The following IP addresses have been identified as malicious source IPs involved in pre-PoC exploitation attempts. They should be blocked at the perimeter and searched across GlobalProtect authentication and session logs:
- 23[.]128[.]228[.]6
- 104[.]207[.]144[.]154
- 146[.]19[.]216[.]119
- 146[.]19[.]216[.]120
- 146[.]19[.]216[.]125
- 179[.]43[.]172[.]213
- 185[.]195[.]232[.]139
- 198[.]12[.]106[.]60
- 202[.]144[.]192[.]47
These indicators are presented in defanged format. Re-fang them only within controlled threat intelligence platforms such as MISP, VirusTotal, or your organization's SIEM before conducting lookups or correlation.
Beyond network-layer indicators, defenders should examine host identifiers appearing in GlobalProtect session logs. The following MAC addresses and hostnames have been flagged as suspicious device identifiers associated with exploitation activity:
- MAC addresses:
aa:bb:cc:dd:ee:ffand00:11:22:33:44:55 - Hostnames:
WINDOWS-LAPTOP-001,DESKTOP-GP01, andGP-CLIENT
Post-PoC activity carries an additional signature drawn from hard-coded values embedded in the publicly released exploit code. Any GlobalProtect session logging an endpoint_os_version of Microsoft Windows 10 Pro 64-bit combined with an empty source_user_info.domain field warrants immediate investigation, since this combination reflects the static client configuration baked into the proof-of-concept rather than a genuine endpoint profile.

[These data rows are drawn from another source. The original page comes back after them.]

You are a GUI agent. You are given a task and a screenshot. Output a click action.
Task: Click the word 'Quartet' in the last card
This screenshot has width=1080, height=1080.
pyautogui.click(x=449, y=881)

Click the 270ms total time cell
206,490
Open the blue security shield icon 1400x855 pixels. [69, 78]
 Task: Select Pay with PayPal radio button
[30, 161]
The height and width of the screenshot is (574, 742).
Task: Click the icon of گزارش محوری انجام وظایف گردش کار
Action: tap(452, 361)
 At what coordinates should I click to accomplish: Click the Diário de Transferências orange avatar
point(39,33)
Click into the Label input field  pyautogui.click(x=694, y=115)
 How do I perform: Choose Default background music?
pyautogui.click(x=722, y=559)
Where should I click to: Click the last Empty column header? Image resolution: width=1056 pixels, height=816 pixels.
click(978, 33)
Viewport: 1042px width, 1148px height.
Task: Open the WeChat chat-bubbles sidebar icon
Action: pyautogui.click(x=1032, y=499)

Immediate Response Priorities
The combination of CISA's KEV listing, confirmed pre-PoC exploitation, and publicly available proof-of-concept code compresses the response window sharply. Organizations that have not yet patched or applied vendor-recommended workarounds should treat this as an active incident posture, not a patch-cycle item.
Rapid7 has independently published technical analysis of observed exploitation in the wild, providing additional context on attack mechanics. Palo Alto Networks has issued a formal security advisory detailing patched PAN-OS versions and available workarounds for environments where immediate upgrading is not operationally feasible.
Recommended immediate actions:
- Review the official Palo Alto Networks security advisory and apply the patched PAN-OS version or documented workaround without delay.
- Search GlobalProtect authentication and session logs for connections from all nine malicious IPs listed above, with particular focus on activity before May 29, 2026.
- Flag and investigate any session records matching the suspicious MAC addresses, hostnames, or hard-coded PoC client values described above.
- For any confirmed gateway-connected events tied to these indicators, activate incident response protocols immediately - do not wait for evidence of post-access activity before escalating.
- Consider temporarily restricting GlobalProtect portal and gateway exposure to known IP ranges if patching cannot be completed immediately, accepting the operational constraints that entails.
The absence of confirmed lateral movement or exfiltration at this stage should not be read as containment. In network intrusion campaigns, initial access is frequently staged quietly ahead of a secondary phase. The pre-PoC timeline suggests at least some portion of this activity was deliberate and targeted rather than automated opportunism - which raises the probability that affected organizations face a persistent threat actor with a specific objective, not merely a scanner harvesting access for later resale.